Segala mimpi, fakta, dan beragam kejutan telah berlalu, memberi makna dan sedikit kesadaran bahwa dunia tidaklah sempurna sesuai bayangan.
Pertama, Nicky dengan gagah berani membawa keluarga intinya datang melamar Inka, dan berencana akan menikah dua minggu kemudian.
Kedua, Denaya mengajak orang tua satu-satunya tinggal bersama di Tokyo, selepas lulus diwisuda magister.
Ketiga, toko berbasis online baru saja diluncurkan oleh Gia demi efisiensi mobilitas para pelanggannya.
Keempat, keputusan Emil untuk menetap di apartemen dan sesekali bolak-balik Jakarta - Canberra, agaknya mampu melegakan semua pihak.
Dari situ, Gia mengerti bahwa semulus apapun manusia berencana, Tuhanlah pemilik alam jagat raya, yang Maha Mengatur dan Maha Berhak atas penentuan di dalamnya.

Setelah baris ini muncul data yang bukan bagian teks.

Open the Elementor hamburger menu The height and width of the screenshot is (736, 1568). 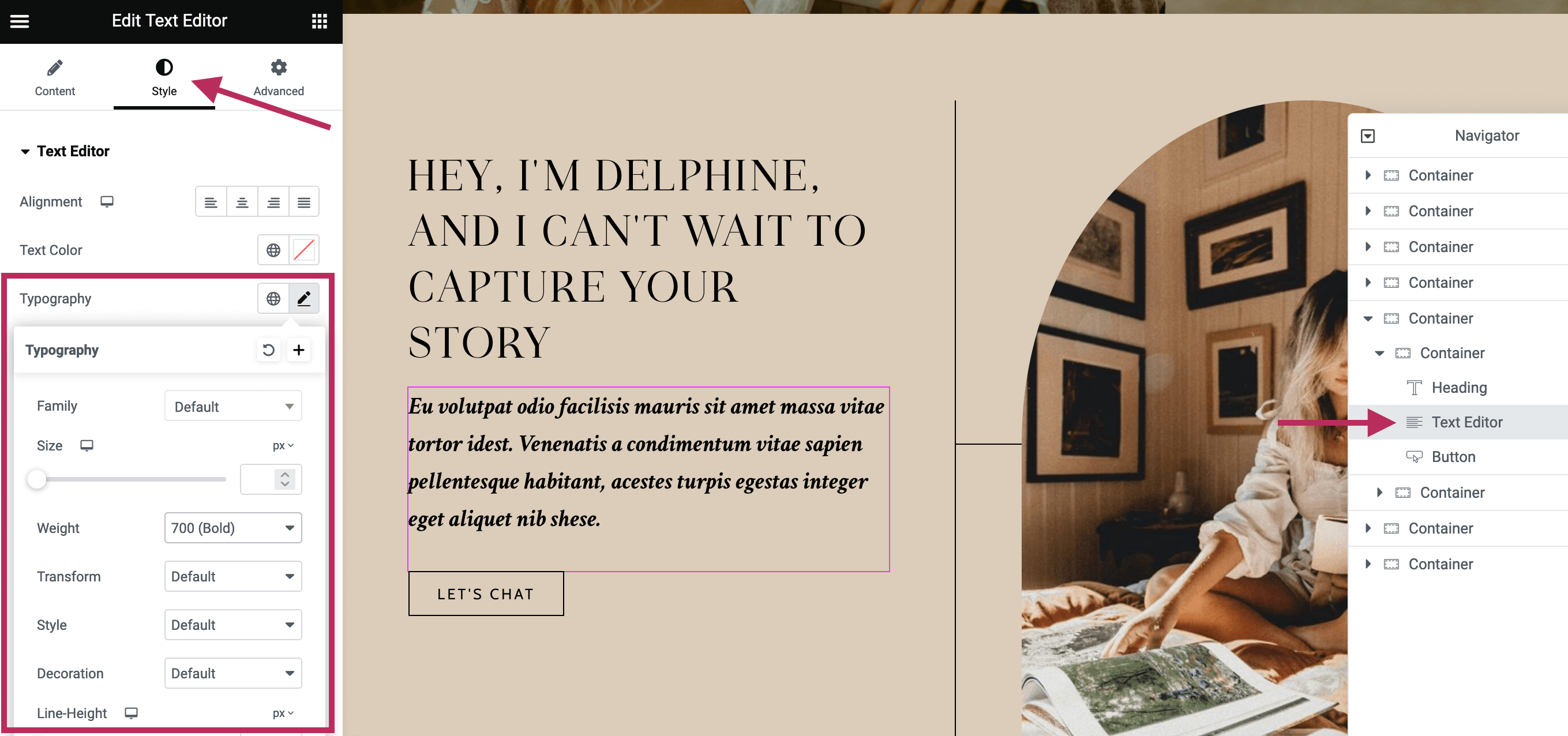20,21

Emil boleh saja mendahului Nicky, menyampaikan niat seriusnya kepada Gia, namun mereka berdua sepakat merelakan Nicky dan Inka yang mengeksekusi lebih awal.

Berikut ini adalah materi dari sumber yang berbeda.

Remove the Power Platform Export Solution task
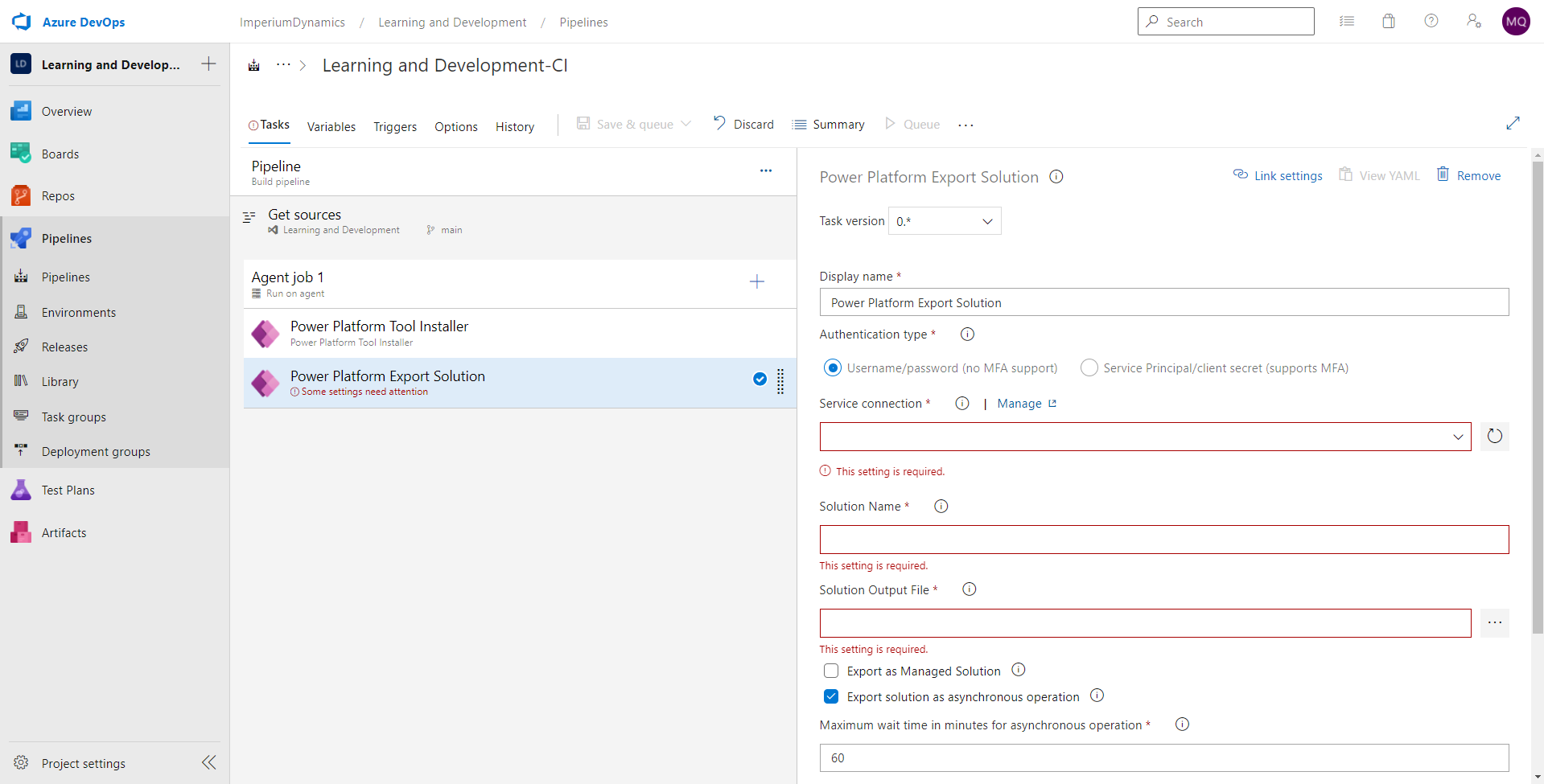Image resolution: width=1544 pixels, height=784 pixels. coord(1477,174)
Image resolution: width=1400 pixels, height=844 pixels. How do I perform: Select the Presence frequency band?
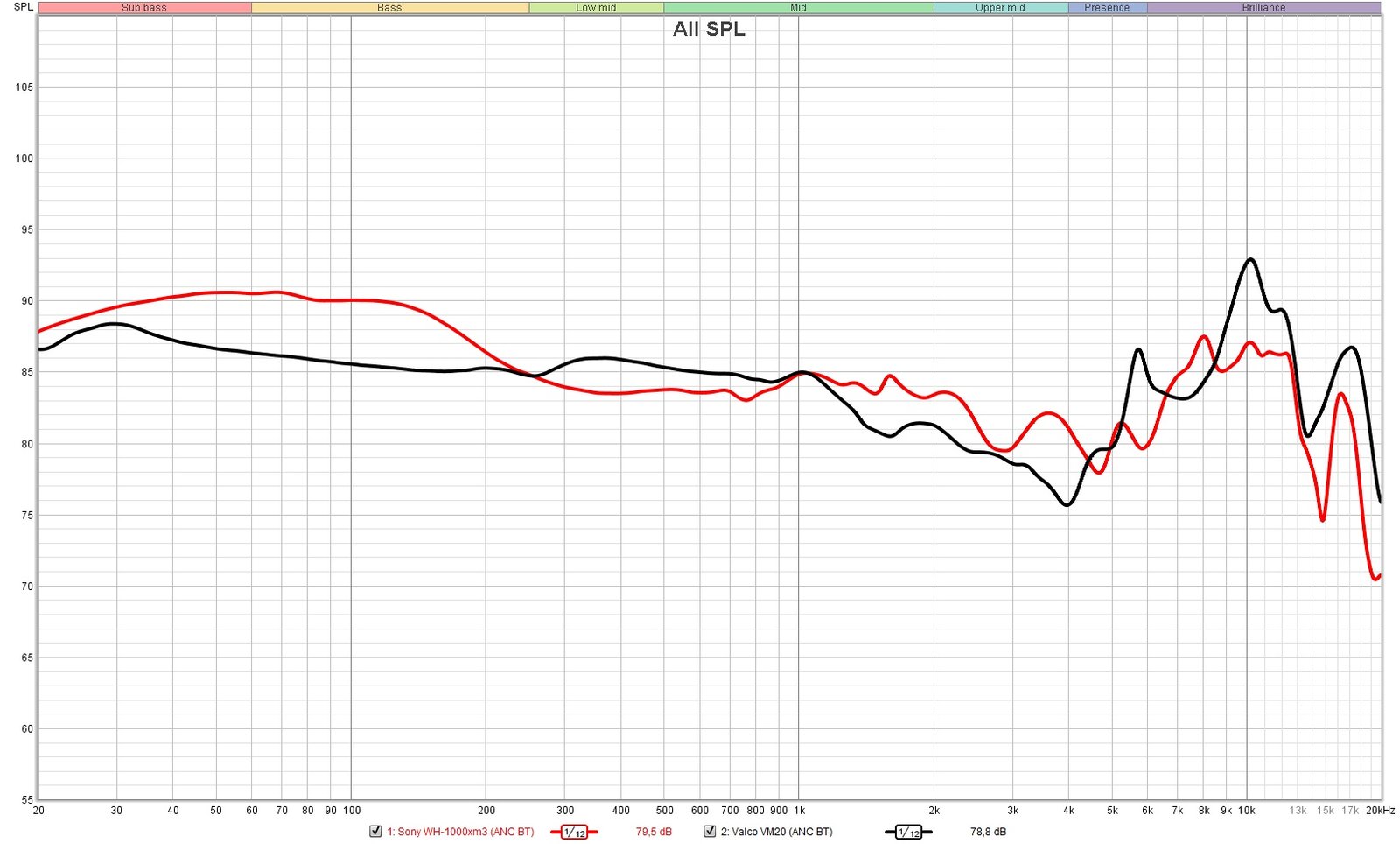coord(1107,8)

Karena sepasang insan itu cukup tahu, tidak seluruh jenis luka dapat disembuhkan sesingkat mungkin.
***
Terakhir kali Gia memasak di apartemen daerah pusat ibukota, adalah ketika dua hari sebelum dirinya berpisah jarak dengan Emil. Dan kini, ia hendak mengulanginya, tanpa mau menyisipkan momen hening seperti hari kemarin.
Tepatnya, Emil menyukai kebisuan dalam ucap sejak sang ibunda tiada.

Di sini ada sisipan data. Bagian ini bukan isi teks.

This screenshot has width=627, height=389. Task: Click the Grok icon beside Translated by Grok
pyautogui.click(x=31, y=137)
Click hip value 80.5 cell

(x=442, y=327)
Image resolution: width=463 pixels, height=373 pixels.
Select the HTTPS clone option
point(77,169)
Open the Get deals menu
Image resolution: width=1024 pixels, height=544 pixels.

Maka, semoga pada hari ini, Tuhan mengizinkan Gia berperan penting untuk mengembalikan keriangan yang sempat hilang selama hampir setahun.
"Ayam goreng, udah. Makaroni baru masuk oven. Apalagi nih yang belom? Hmm.. oh, iya. Sambel!"
Jujur, Gia tidak terlalu mengerti soal dapur, bahkan tidak selihai mama yang acapkali menghasilkan beef stroganoff atau gudeg manggar. Yang menurut Gia, jelas di luar kemampuannya.
Tapi namanya juga naluri bermadu kasih, tak mungkin Emil diberi batu bata panggang mentega, bukan?
Asyik mengulek cabai dan kawan-kawan, membuat Gia lupa akan keberadaan ponselnya di atas meja makan, yang tak henti bergetar menandakan telepon masuk.
Begitu minyak di atas wajan teflon siap, tangan Gia lekas mengangkat panggilan komunikasi itu agar cepat diterima.
"Halo, Mil. Ada apa?"
"Halo, Yang. Kamu di mana? Aku mau jalan ke toko nih."
Lho, memangnya jam pulang kantor sudah tiba?
Dilihatnya penunjuk waktu di dinding, astaga.. sudah jam setengah enam sore. Gia sampai lupa daratan.
"Aku lagi di apartemenmu, Mil. Cepet pulang dong, aku masak enak nih~"
"Oh ya? Kamu bikin apa aja, Gi?"
"Banyak pokoknya. Kamu langsung pulang aja ya, Mil, hati-hati di jalan."
"Iya, sayang.. aduh, seneng banget deh. Berasa diperhatiin istri sendiri."
Tunggu dulu.
Di mana Emil versi moody yang bicara seperlunya, bahkan belum tentu mau menjawab jika ditanya?
"Apaan sih, Mil.."
![](https://img.wattpad.com/cover/212095900-288-k578883.jpg)
KAMU SEDANG MEMBACA
THE SAFEST PLACE ✔️
FanfictionCerita pendek nan manis berbalut kehidupan sehari-hari dalam hubungan percintaan Emil dan Gia. Tidak ada konflik berarti, hanya perjalanan dalam mendewasakan masing-masing sebelum mencapai tujuan penting saat restu keluarga telah di tangan. Sebelum...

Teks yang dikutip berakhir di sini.